» WORK REQUIRED:
When you write out the entries, keep every line exactly as it appears.

(Saved entries)
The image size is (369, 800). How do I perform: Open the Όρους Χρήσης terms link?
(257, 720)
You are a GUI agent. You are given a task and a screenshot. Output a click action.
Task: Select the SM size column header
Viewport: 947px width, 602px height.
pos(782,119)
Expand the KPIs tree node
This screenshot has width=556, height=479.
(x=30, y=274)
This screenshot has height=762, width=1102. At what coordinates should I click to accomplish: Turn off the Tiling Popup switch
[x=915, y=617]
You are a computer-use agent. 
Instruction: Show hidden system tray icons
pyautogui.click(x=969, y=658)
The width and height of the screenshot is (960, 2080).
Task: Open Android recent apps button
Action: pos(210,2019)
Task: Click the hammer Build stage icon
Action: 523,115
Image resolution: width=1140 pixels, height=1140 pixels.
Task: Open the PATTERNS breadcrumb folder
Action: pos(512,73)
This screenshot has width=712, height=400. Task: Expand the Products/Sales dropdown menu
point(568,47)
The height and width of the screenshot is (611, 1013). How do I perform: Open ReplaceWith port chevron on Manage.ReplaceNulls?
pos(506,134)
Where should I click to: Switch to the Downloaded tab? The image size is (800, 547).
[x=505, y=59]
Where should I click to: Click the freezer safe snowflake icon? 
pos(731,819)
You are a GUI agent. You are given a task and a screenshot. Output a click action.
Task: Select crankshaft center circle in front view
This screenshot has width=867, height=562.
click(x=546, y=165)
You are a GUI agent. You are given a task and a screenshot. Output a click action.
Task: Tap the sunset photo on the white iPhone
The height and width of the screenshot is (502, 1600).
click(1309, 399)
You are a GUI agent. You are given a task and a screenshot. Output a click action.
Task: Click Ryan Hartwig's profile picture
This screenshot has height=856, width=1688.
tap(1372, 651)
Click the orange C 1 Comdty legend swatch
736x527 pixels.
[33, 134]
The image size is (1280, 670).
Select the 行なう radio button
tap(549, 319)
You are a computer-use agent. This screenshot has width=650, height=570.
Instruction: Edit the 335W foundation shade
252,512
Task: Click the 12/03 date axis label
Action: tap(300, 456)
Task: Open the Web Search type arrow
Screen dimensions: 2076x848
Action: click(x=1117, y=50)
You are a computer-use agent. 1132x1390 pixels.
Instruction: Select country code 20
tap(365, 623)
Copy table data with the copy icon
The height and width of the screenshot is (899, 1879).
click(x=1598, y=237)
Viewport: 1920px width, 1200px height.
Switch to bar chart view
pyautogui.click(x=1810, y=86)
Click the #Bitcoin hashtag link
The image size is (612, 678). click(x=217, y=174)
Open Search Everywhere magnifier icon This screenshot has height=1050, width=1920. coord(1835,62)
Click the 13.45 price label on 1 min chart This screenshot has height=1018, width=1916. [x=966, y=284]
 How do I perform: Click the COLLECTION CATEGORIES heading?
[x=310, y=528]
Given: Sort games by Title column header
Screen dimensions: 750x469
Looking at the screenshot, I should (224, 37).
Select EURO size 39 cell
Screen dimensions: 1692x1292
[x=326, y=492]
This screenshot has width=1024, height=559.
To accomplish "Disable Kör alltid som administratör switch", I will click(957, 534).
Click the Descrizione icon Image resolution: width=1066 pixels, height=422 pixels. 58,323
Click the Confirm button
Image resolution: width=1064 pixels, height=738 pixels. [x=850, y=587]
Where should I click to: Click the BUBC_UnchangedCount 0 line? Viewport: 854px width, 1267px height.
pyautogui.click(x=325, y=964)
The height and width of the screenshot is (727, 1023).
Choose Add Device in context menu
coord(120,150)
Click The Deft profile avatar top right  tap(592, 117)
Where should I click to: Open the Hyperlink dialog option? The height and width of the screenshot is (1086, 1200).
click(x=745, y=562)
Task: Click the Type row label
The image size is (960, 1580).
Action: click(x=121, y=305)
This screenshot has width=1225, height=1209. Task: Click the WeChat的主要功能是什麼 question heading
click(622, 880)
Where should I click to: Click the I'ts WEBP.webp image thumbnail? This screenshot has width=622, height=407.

» RESULT FOR THIS EXERCISE:
The image size is (369, 800). How do I perform: Open the Όρους Χρήσης terms link?
(257, 720)
You are a GUI agent. You are given a task and a screenshot. Output a click action.
Task: Select the SM size column header
Viewport: 947px width, 602px height.
pos(782,119)
Expand the KPIs tree node
This screenshot has width=556, height=479.
(x=30, y=274)
This screenshot has height=762, width=1102. At what coordinates should I click to accomplish: Turn off the Tiling Popup switch
[x=915, y=617]
You are a computer-use agent. 
Instruction: Show hidden system tray icons
pyautogui.click(x=969, y=658)
The width and height of the screenshot is (960, 2080).
Task: Open Android recent apps button
Action: pos(210,2019)
Task: Click the hammer Build stage icon
Action: 523,115
Image resolution: width=1140 pixels, height=1140 pixels.
Task: Open the PATTERNS breadcrumb folder
Action: pos(512,73)
This screenshot has width=712, height=400. Task: Expand the Products/Sales dropdown menu
point(568,47)
The height and width of the screenshot is (611, 1013). How do I perform: Open ReplaceWith port chevron on Manage.ReplaceNulls?
pos(506,134)
Where should I click to: Switch to the Downloaded tab? The image size is (800, 547).
[x=505, y=59]
Where should I click to: Click the freezer safe snowflake icon? 
pos(731,819)
You are a GUI agent. You are given a task and a screenshot. Output a click action.
Task: Select crankshaft center circle in front view
This screenshot has width=867, height=562.
click(x=546, y=165)
You are a GUI agent. You are given a task and a screenshot. Output a click action.
Task: Tap the sunset photo on the white iPhone
The height and width of the screenshot is (502, 1600).
click(1309, 399)
You are a GUI agent. You are given a task and a screenshot. Output a click action.
Task: Click Ryan Hartwig's profile picture
This screenshot has height=856, width=1688.
tap(1372, 651)
Click the orange C 1 Comdty legend swatch
736x527 pixels.
[33, 134]
The image size is (1280, 670).
Select the 行なう radio button
tap(549, 319)
You are a computer-use agent. This screenshot has width=650, height=570.
Instruction: Edit the 335W foundation shade
252,512
Task: Click the 12/03 date axis label
Action: tap(300, 456)
Task: Open the Web Search type arrow
Screen dimensions: 2076x848
Action: click(x=1117, y=50)
You are a computer-use agent. 1132x1390 pixels.
Instruction: Select country code 20
tap(365, 623)
Copy table data with the copy icon
The height and width of the screenshot is (899, 1879).
click(x=1598, y=237)
Viewport: 1920px width, 1200px height.
Switch to bar chart view
pyautogui.click(x=1810, y=86)
Click the #Bitcoin hashtag link
The image size is (612, 678). click(x=217, y=174)
Open Search Everywhere magnifier icon This screenshot has height=1050, width=1920. coord(1835,62)
Click the 13.45 price label on 1 min chart This screenshot has height=1018, width=1916. [x=966, y=284]
 How do I perform: Click the COLLECTION CATEGORIES heading?
[x=310, y=528]
Given: Sort games by Title column header
Screen dimensions: 750x469
Looking at the screenshot, I should (224, 37).
Select EURO size 39 cell
Screen dimensions: 1692x1292
[x=326, y=492]
This screenshot has width=1024, height=559.
To accomplish "Disable Kör alltid som administratör switch", I will click(957, 534).
Click the Descrizione icon Image resolution: width=1066 pixels, height=422 pixels. 58,323
Click the Confirm button
Image resolution: width=1064 pixels, height=738 pixels. [x=850, y=587]
Where should I click to: Click the BUBC_UnchangedCount 0 line? Viewport: 854px width, 1267px height.
pyautogui.click(x=325, y=964)
The height and width of the screenshot is (727, 1023).
Choose Add Device in context menu
coord(120,150)
Click The Deft profile avatar top right  tap(592, 117)
Where should I click to: Open the Hyperlink dialog option? The height and width of the screenshot is (1086, 1200).
click(x=745, y=562)
Task: Click the Type row label
The image size is (960, 1580).
Action: click(x=121, y=305)
This screenshot has width=1225, height=1209. Task: Click the WeChat的主要功能是什麼 question heading
click(622, 880)
Where should I click to: Click the I'ts WEBP.webp image thumbnail? This screenshot has width=622, height=407.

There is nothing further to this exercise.